Festeggiato il 4 novembre, il Prefetto di Crotone: “Il senso di questa giornata è la pace”

Festeggiato il 4 novembre, il Prefetto di Crotone: “Il senso di questa giornata è la pace”

Celebrata questa mattina l’anniversario della fine della Prima guerra mondiale, con la cerimonia organizzata dalla Prefettura alla presenza delle autorità civili e militari della provincia di Crotone. Oggi l’Italia ricorda l’Armistizio di Villa Giusti – entrato in vigore il 4 novembre 1918 – che consentì agli italiani di rientrare nei territori di Trento e Trieste, e completare il processo di unificazione nazionale iniziato in epoca risorgimentale. La celebrazione nacque per onorare i sacrifici dei soldati caduti a difesa della Patria: in quella stessa data del 1921 ebbe luogo la tumulazione del “Milite Ignoto”, nel Sacello dell’Altare della Patria a Roma.

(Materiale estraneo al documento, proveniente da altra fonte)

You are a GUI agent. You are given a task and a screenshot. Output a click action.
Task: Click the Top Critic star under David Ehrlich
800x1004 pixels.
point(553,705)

In Duomo alle ore 10,30 la Santa Messa celebrata dall’Arcivescovo di Crotone-Santa Severina Angelo Panzetta, il quale ha ricordato “la novità dei caduti nelle nuove guerre, sperando di costruire un futuro di pace, e non celebrare più funerali per i caduti in guerra“. Le risorse, ha aggiunto, devono essere spese per le persone “e non per costruire le armi, questa guerra ci dice che dobbiamo essere vigili nel valutare i grandi investimenti, perchè c’è un questione etica che va valutata”. La prima sfida, ha concluso il presule, è costruire la pace tramite l’educazione: “I nostri giovani hanno una grande sensibilità rispetto ai  temi della pace, che non significa solo non fare guerre, ma vedere le diversità come una risorsa. La pace è dunque il valore del dialogo”.

Al termine della cerimonia, la sfilata verso piazza Umberto I dove sorge l’altare dei caduti, dove si è tenuta la cerimonia dell’alzabandiera, la deposizione della corona d’alloro e dove è stata data lettura del messaggio del Capo dello Stato, con la preghiera della pace in conclusione. “Faccio mie le parole del Capo dello Stato, che ha dato un messaggio di pace e di riavvicinamento delle forze armate ai cittadini, e spero che ci sia un grande sentimento di pace in tutta Europa   – ha dichiarato il prefetto di Crotone Carolina Ippolito il senso di questa giornata è la pace, nell’evento in cui si festeggia la fine della Prima Guerra Mondiale”.

Inioltre, durante la celebrazione, è stato osservato un minuto di silenzio in ricordo del Colonnello Gabriele Mambor, Comandante provinciale dell’Arma dei Carabinieri scomparso il 22 ottobre.